- [ACTION ITEM]: Within the listing that follows, reproduce exactly the lines starting at the line with "This screenshot has height=514, width=980." and ending at the line with "The image size is (644, 346).", inclusive, and only those. Pictures are dropped.

- [SOURCE RECORDS]:
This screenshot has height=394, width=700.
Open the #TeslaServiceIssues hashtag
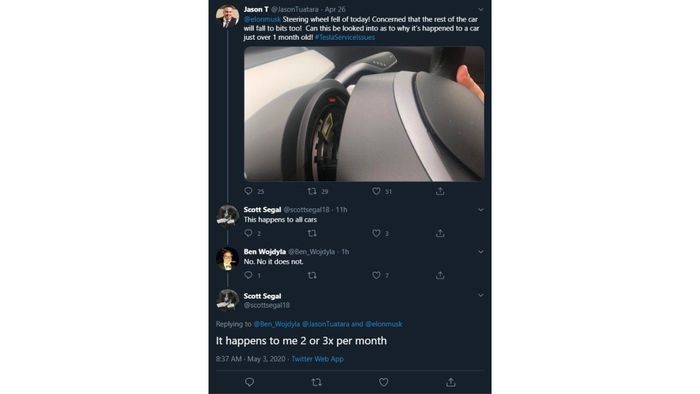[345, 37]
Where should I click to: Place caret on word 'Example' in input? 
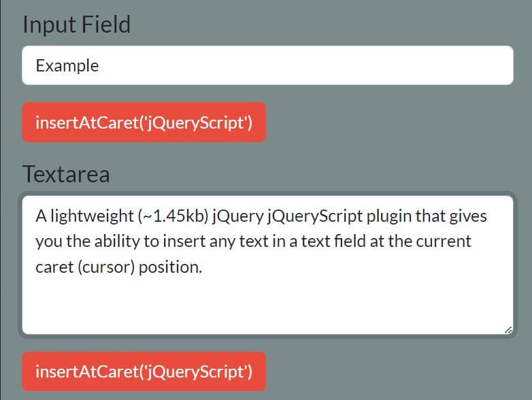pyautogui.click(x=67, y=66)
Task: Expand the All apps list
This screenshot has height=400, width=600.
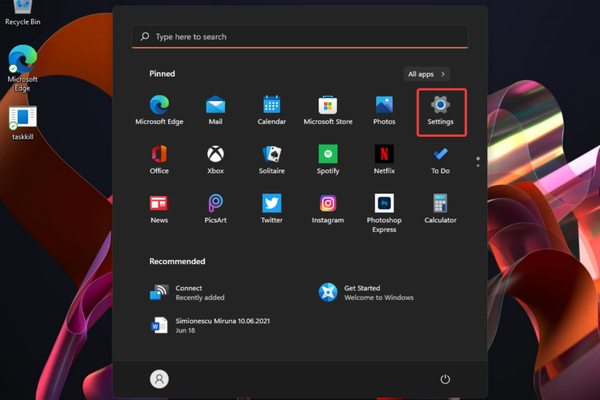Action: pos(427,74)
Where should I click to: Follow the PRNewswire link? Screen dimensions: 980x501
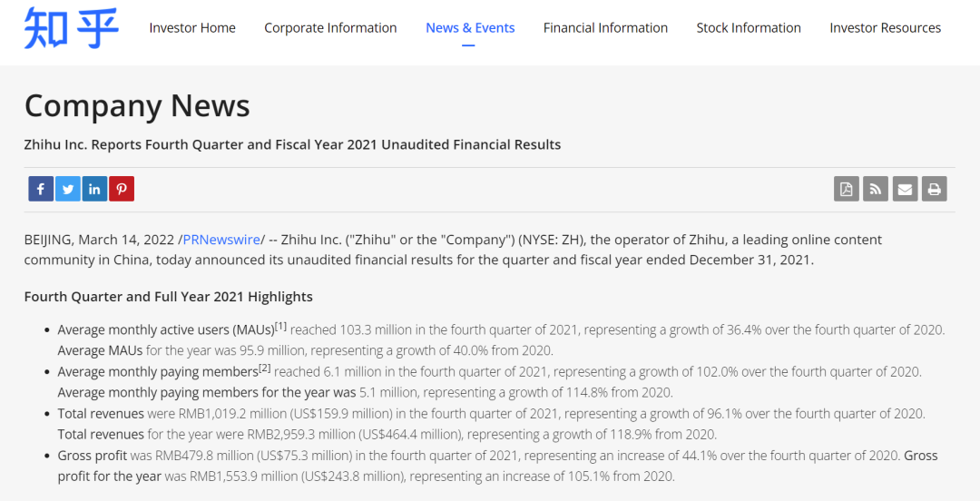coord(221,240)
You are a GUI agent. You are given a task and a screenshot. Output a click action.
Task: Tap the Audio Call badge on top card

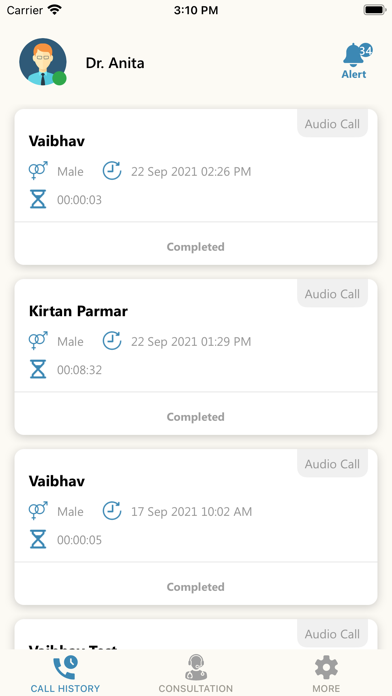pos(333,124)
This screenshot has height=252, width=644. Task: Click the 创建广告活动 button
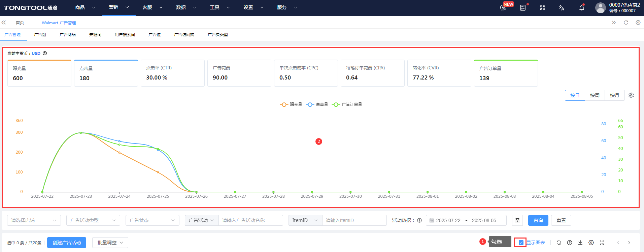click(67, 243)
---
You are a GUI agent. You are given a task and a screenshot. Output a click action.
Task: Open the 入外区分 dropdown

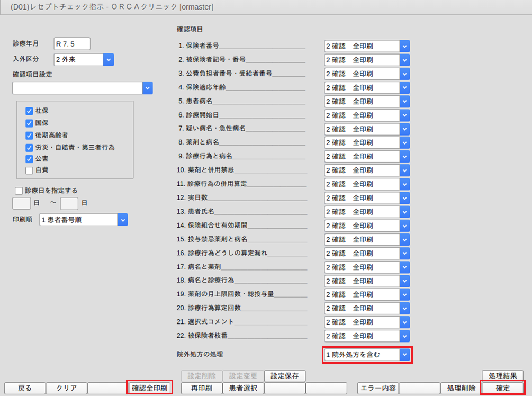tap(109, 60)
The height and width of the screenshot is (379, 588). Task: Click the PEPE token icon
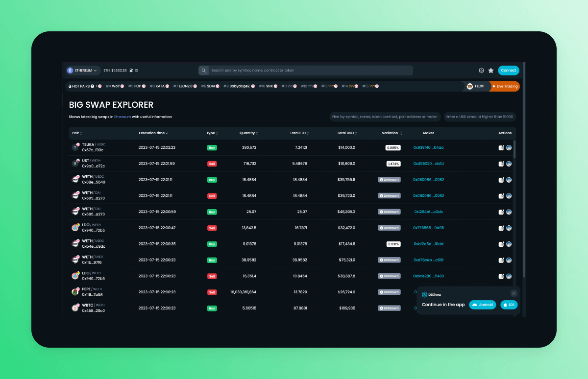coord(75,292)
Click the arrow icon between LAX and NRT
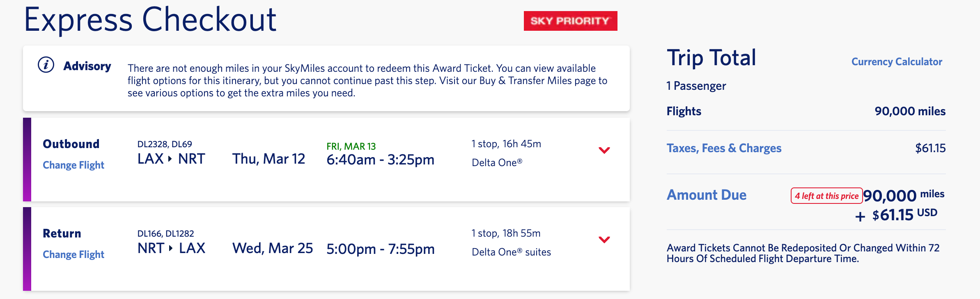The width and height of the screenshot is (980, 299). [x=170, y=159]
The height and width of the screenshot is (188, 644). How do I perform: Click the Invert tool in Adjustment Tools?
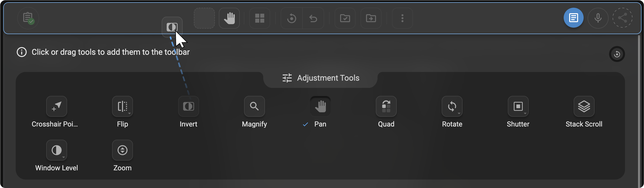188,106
--
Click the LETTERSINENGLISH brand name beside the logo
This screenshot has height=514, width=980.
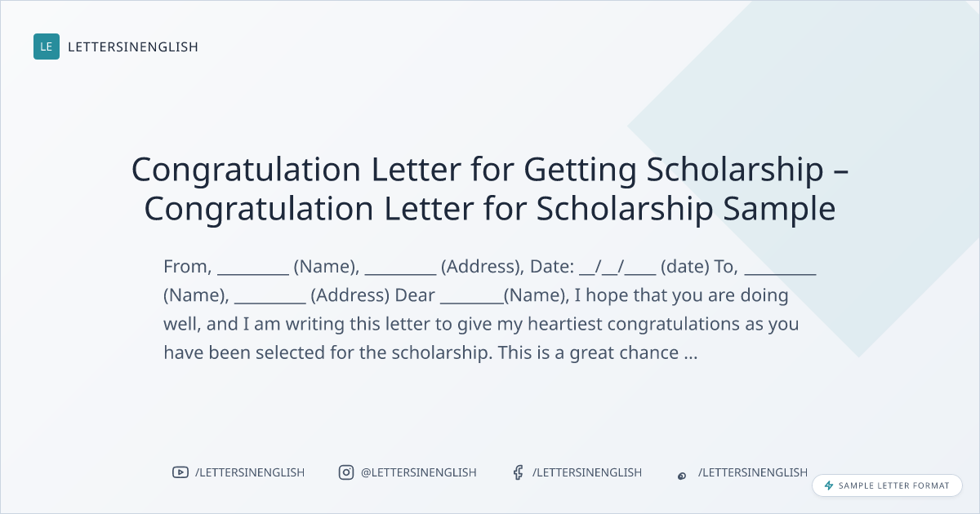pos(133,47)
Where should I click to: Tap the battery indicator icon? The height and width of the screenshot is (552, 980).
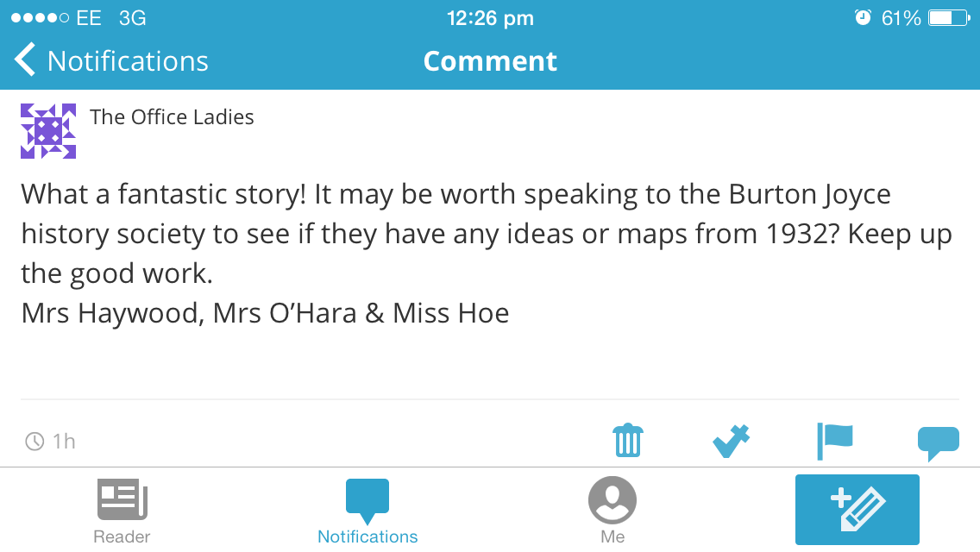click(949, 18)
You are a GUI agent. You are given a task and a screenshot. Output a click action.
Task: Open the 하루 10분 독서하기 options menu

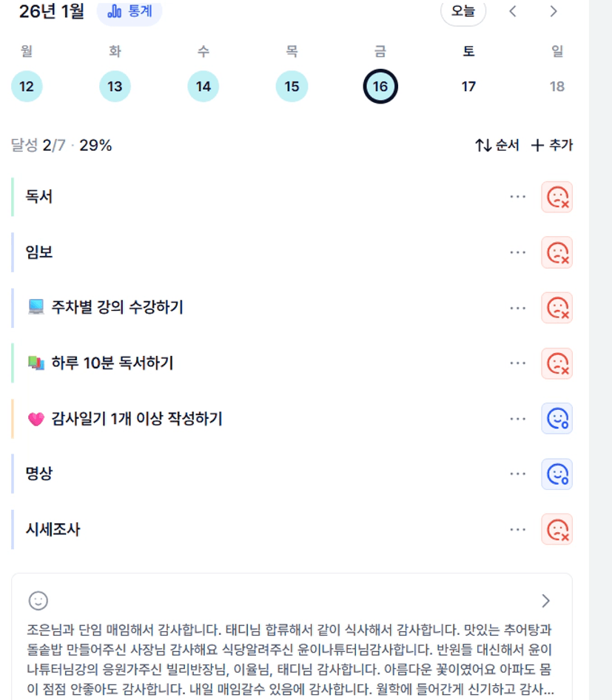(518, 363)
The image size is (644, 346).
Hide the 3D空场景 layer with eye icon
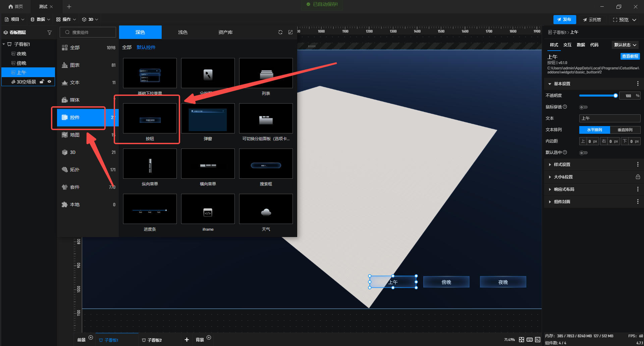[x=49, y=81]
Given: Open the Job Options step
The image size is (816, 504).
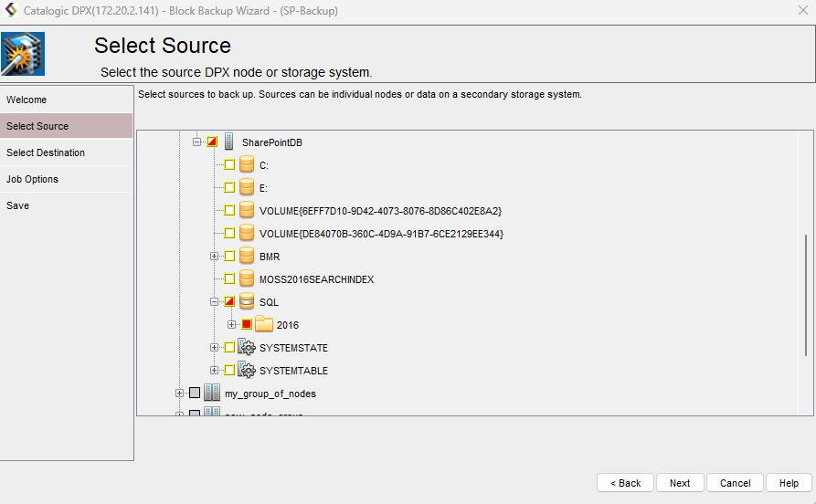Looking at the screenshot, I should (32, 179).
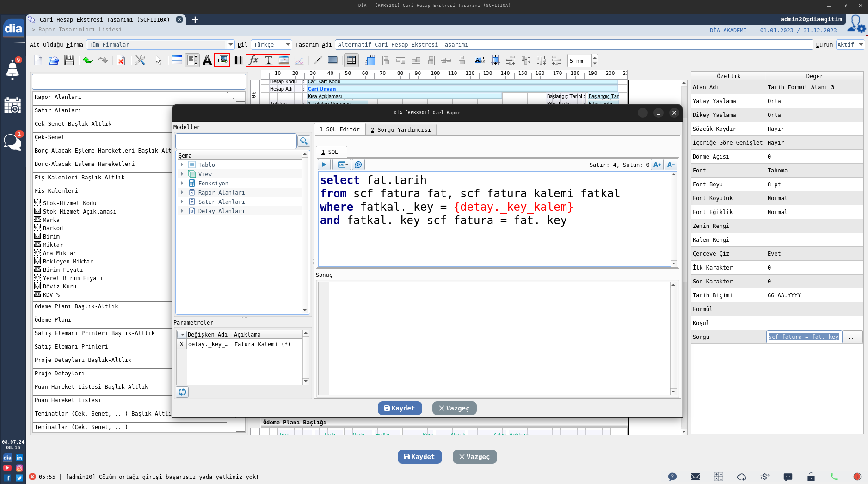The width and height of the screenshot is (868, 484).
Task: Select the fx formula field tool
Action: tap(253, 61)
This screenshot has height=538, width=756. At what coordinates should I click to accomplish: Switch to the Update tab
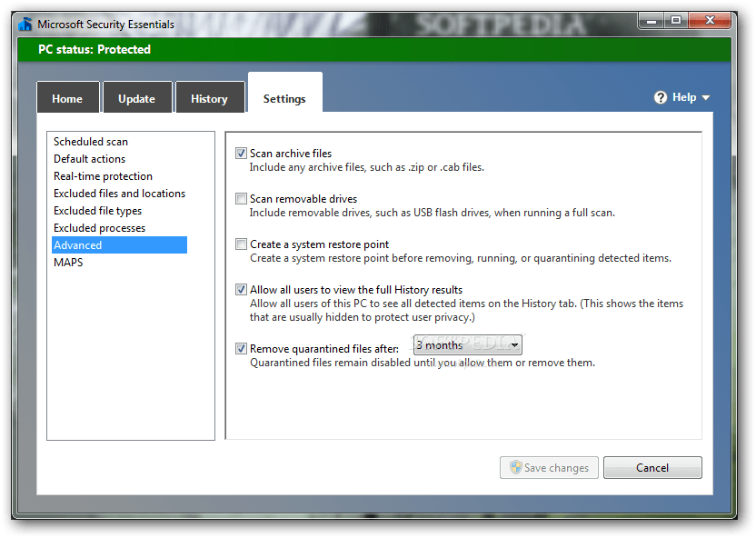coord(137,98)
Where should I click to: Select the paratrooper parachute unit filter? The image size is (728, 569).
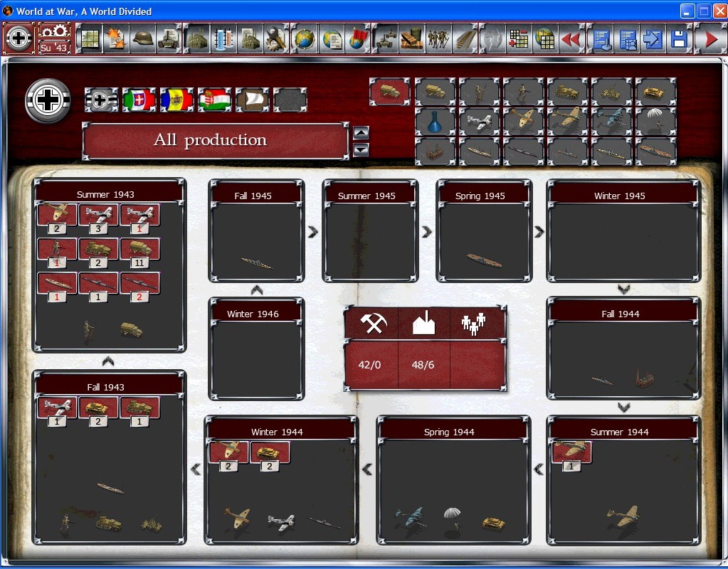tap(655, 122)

- [WRITTEN ANSWER]:
This screenshot has height=514, width=980.
pos(133,47)
Where should I click to: Tap the battery indicator icon? The height and width of the screenshot is (552, 980).
click(949, 18)
You are a GUI agent. You are given a task and a screenshot. Output a click action.
Task: Open the 하루 10분 독서하기 options menu

(518, 363)
The image size is (644, 346).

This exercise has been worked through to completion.